I had a '94 Polaris Xplorer, identical to yours by the looks. Fun machine, ended up blowing the motor, put rod thru sidewall. I did fix it, sold it a year later when a '10 Polaris Sportsman 800 came up with low miles. Night and day difference on ride, power, and comfort, EFI no carb. Although my old Xplorer was cold blooded, my wifes 300 would strart in single digits with 2-3 pulls. Going up inclines is where I noticed a lot, it just climbs and don't feel like you want to go over, like the old quad. 

My wife got a '10 Sportsman 550 X2 now, that has the 2nd seat that folds to a small dump box, little longer wheelbase, but rides better than mine. Also, has power steering, never thought it was needed, but it sure is nice.


----------



## mybowtie (Feb 11, 2017)

Really can't go wrong with any of the major manufacturers. But I've always been a fan of Honda. Had a few over the yrs, and they've been workhorses.


----------



## Jed1124 (Feb 11, 2017)

Was I reading that right? You got 134k on a 2 stroke quad? That's awesome!
Any rebuilds?


----------



## lone wolf (Feb 11, 2017)

1988 Honda still runs!


----------



## r black (Feb 11, 2017)

have a 2016 Yamaha grizzly and an 2005 Honda rancher eps would recommend both however if u can by a clean used unit may save you from.... this problem .....


----------



## alleyyooper (Feb 11, 2017)

Yes 134,000 plus, clean the air prefilter every day after use and the main unit at the end of every week. Use clean fuel and keep the oil reservoir near full all the time with the same oil I started using back in 1994. Do not go mud bogging with it and don't group ride in dusty conditions.

 Al


----------



## srb08 (Feb 12, 2017)

I've got two Polaris 500 4x4's and a 500 6x6. 
I haven't had any problems with any of them. The Polaris seem to have a smoother ride than other ATV's I've ridden and are workhorses, when needed. If I was only going to have one, it would be the Polaris 6x6. 

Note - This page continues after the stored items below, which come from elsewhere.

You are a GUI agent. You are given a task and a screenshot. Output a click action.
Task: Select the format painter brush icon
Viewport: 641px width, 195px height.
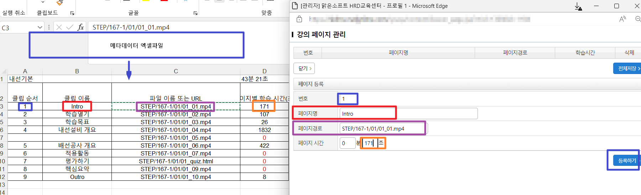point(60,3)

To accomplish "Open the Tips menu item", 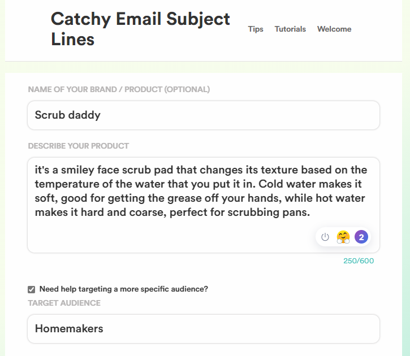I will (256, 29).
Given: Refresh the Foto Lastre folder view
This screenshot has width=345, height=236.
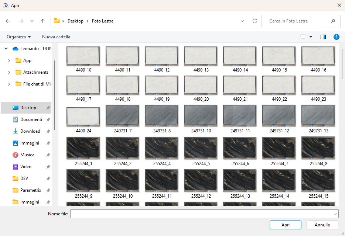Looking at the screenshot, I should pyautogui.click(x=255, y=21).
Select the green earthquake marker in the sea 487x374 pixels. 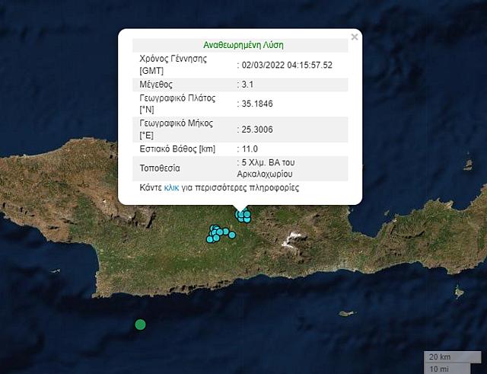pos(140,325)
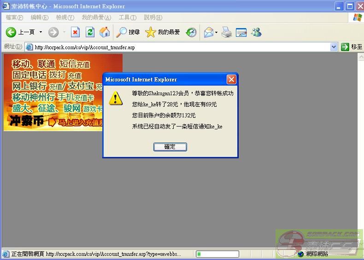
Task: Expand the address bar URL dropdown
Action: 334,47
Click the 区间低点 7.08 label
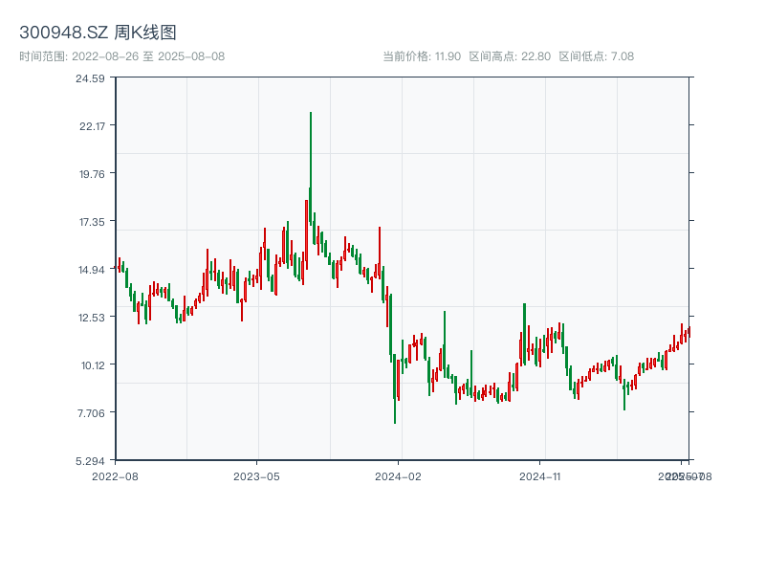The image size is (765, 574). pyautogui.click(x=596, y=56)
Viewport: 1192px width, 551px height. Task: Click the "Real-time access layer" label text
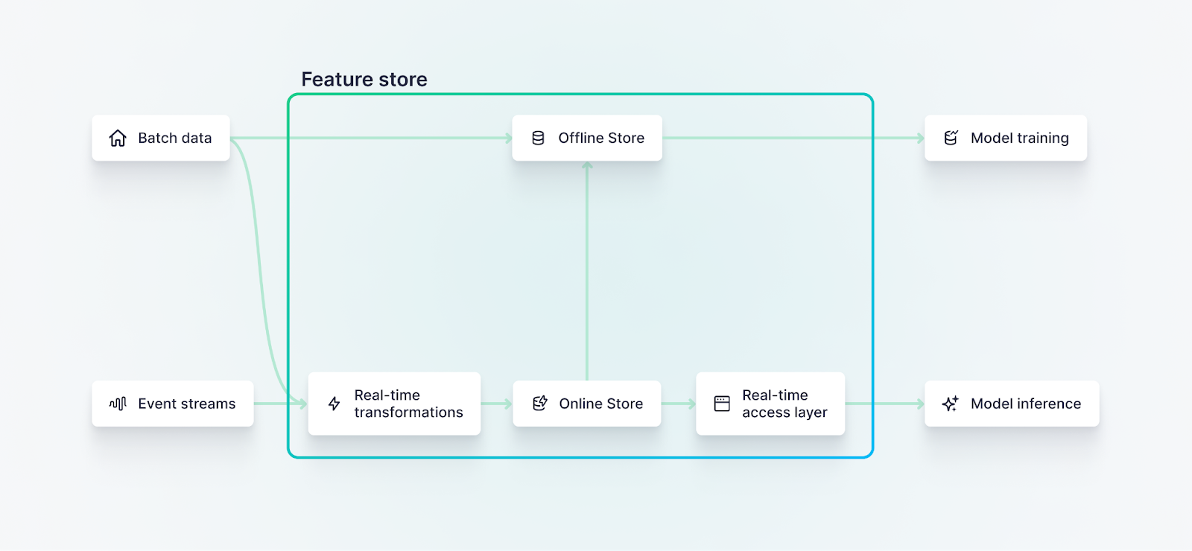tap(784, 404)
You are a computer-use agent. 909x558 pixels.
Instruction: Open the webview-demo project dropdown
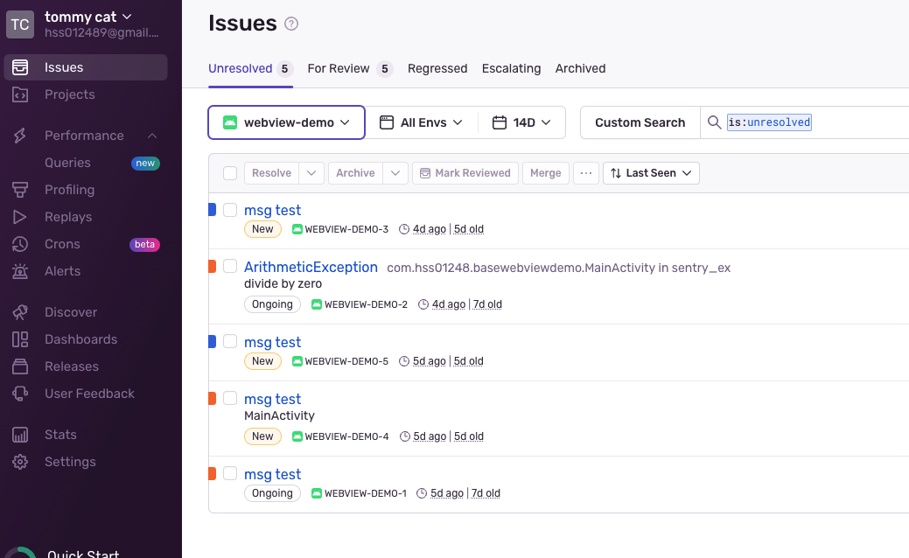click(x=286, y=122)
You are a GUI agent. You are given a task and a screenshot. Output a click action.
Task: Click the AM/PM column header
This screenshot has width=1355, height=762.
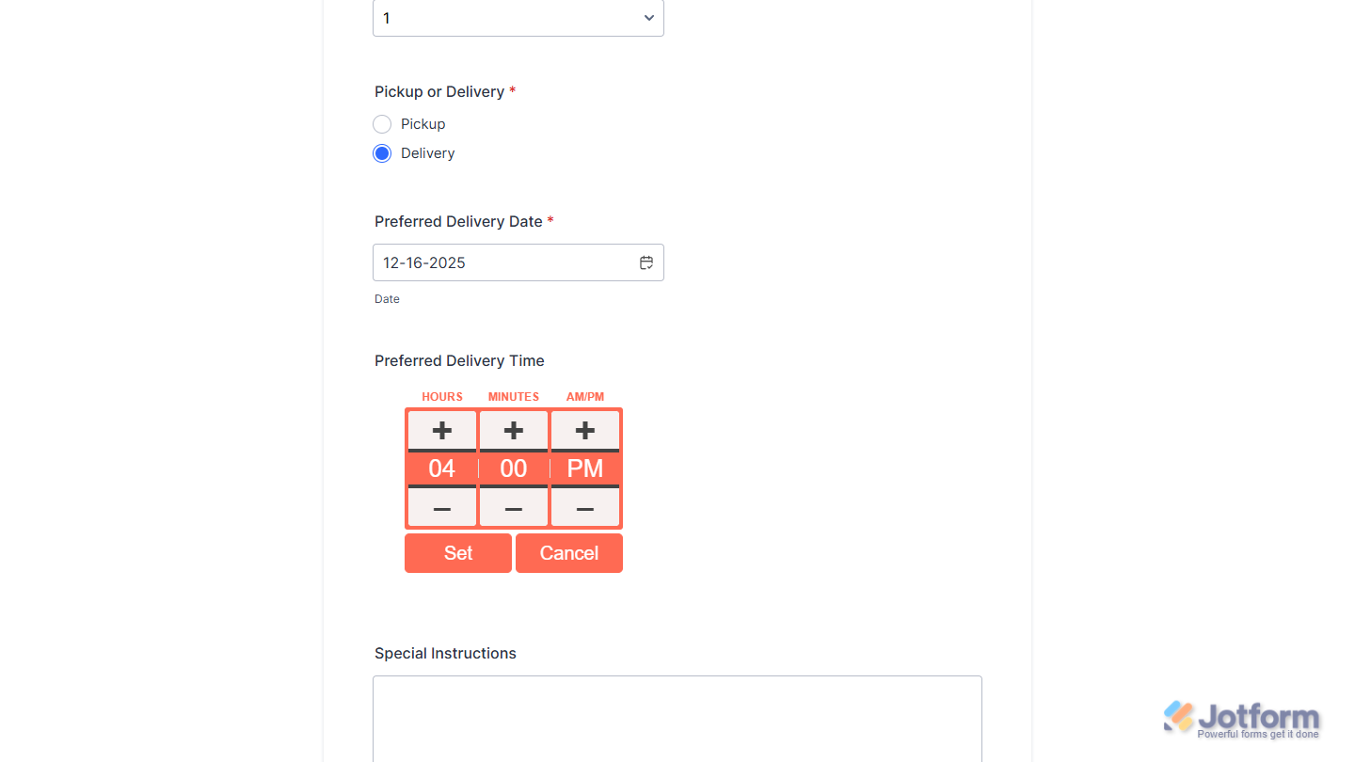pos(584,396)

I bought a JD 825i Gator a few years ago and don't use the quads much anymore but keep them for my boys to use, when they visit.


----------



## tla100 (Feb 13, 2017)

That is a ton of miles, I must have missed that in the OP. That breaks down to about 112 miles a week! What did you do to put that many miles on ? Ever had to replace piston or rings?


----------



## alleyyooper (Feb 14, 2017)

Nope never have rerung it. There were days I put 112 miles on it.

Any way will have to live with it longer. A major expense hit the budget.

 Al


----------



## lone wolf (Feb 14, 2017)

alleyyooper said:


> Nope never have rerung it. There were days I put 112 miles on it.
> 
> Any way will have to live with it longer. A major expense hit the budget.
> 
> Al


----------



## 1Alpha1 (Mar 16, 2017)

134K miles on an ATV is amazing! Especially a two-stroke. 

Whatever you're doing, keep on doing it.


----------



## Sleepy (Mar 16, 2017)

I like the old two strokes. Bought a basket case 300 Polaris, and brought it back from the dead. Does everything I want, with very little money in it.


----------



## fubar2 (Mar 18, 2017)

On a new one you'd just find a lot of things you didn't like about it. On that old one you'll never find anything you've never disliked before.


----------



## A10egress (Mar 18, 2017)

I have a 2005 Outlander 400 and love it, never any issues..... BRP is good stuff.


----------



## esshup (May 4, 2017)

A10egress said:


> I have a 2005 Outlander 400 and love it, never any issues..... BRP is good stuff.




I've got a 500 cc Traxter. 2 up front to back. 4 stroke. I believe mine is right around the same age as yours. Only thing that's gone bad was one brake cable and I replaced the gas gauge. It was purchased from a neighbor but he hardly had any miles on it.


----------